Für die Heilung der Tuberkulose entscheidend waren die Ruhe, die frische Luft, viel Sonne und eine kräftige Ernährung. Bereits 1914 musste die Bettenzahl auf 90 erhöhte werden, verbunden mit der Schaffung einer eigenen Kinderabteilung samt einem Schulzimmer. Der Tagesablauf war klar gegliedert: Viel Raum nahm die «Liegekur» (auch als «Kadaverruhe» bezeichnet) ein, daneben lockerten «Spazieren» und «Spiele» die Zeit zwischen den Mahlzeiten auf. In beschränktem Masse gefragt war auch die Mitarbeit der Patientinnen und Patienten, sei es in der betriebseigenen Landwirtschaft, in der Werkstatt oder bei Handarbeiten. Wobei strikte Hygiene amtlich befohlen war.

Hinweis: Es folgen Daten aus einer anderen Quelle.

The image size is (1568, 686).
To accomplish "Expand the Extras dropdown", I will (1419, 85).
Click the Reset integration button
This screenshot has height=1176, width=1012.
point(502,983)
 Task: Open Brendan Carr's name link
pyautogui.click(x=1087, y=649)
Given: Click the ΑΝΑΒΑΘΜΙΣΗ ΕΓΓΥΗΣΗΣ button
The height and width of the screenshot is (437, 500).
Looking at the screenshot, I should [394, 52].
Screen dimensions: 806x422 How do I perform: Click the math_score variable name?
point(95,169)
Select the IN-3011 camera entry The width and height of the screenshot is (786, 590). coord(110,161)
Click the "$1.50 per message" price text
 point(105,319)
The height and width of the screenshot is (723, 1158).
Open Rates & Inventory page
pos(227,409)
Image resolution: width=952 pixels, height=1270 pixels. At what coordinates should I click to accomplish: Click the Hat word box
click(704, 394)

Bei einer wachsenden Zahl von Patienten und Personal war eine strenge Hausordnung nicht zu umgehen. «Eine Heilstätte ist kein Kurhotel», hielt der Jahresbericht des Heilstättevereins 1914 fest, «sondern ein Ort, wo der Kranke sich den zu seinem Wohle getroffenen Anordnungen fügt.» So war «in der Anstalt und ihrer Umgebung jeder Lärm zu vermeiden». Der Genuss «geistiger Getränke» unterstand ebenso wie das Rauchen einem Verbot. Den Patienten standen eine Bibliothek, Zeitungen und Spiele zur Verfügung. Urlaub gab es«nur in ganz dringenden Fällen».

Lunge, Herz und Psyche

Nach dem Zweiten Weltkrieg gelang es, die Tuberkulose in den Griff zu bekommen. Zusammen mit baulichen Veränderungen erweiterte das ursprüngliche Sanatorium dank der Weitsicht des Trägervereins seine Tätigkeit zwischen 1965 und 1977 zu einer Mehrzweckheilstätte für «Lunge, Herz und Psyche». Einen Namen machte sich die «Barmelweid» zudem durch den Aufbau eines Kompetenzzentrums für Schlafmedizin. Die Entwicklung endete mit dem Ausbau zu einer Spezialklinik, die ihren festen Platz in der aargauischen Spitallandschaft hat.

Um die Jahrtausendwende kam nach dem Abbruch von Altbauten der markante Neubau hinzu, begleitet durch moderne Führungsstrukturen. Aus dem historischen Heilstätteverein wurde 2000 der Verein Barmelweid, der zu hundert Prozent die Aktien der 2001 gegründeten Klinik Barmelweid AG und der Betriebe Barmelweid AG hält. Nach der Verlegung des Laurenzenbads im vergangenen Jahr umfasst die Gruppe nun noch ein drittes Glied, nämlich die Pflegezentrum Barmelweid AG.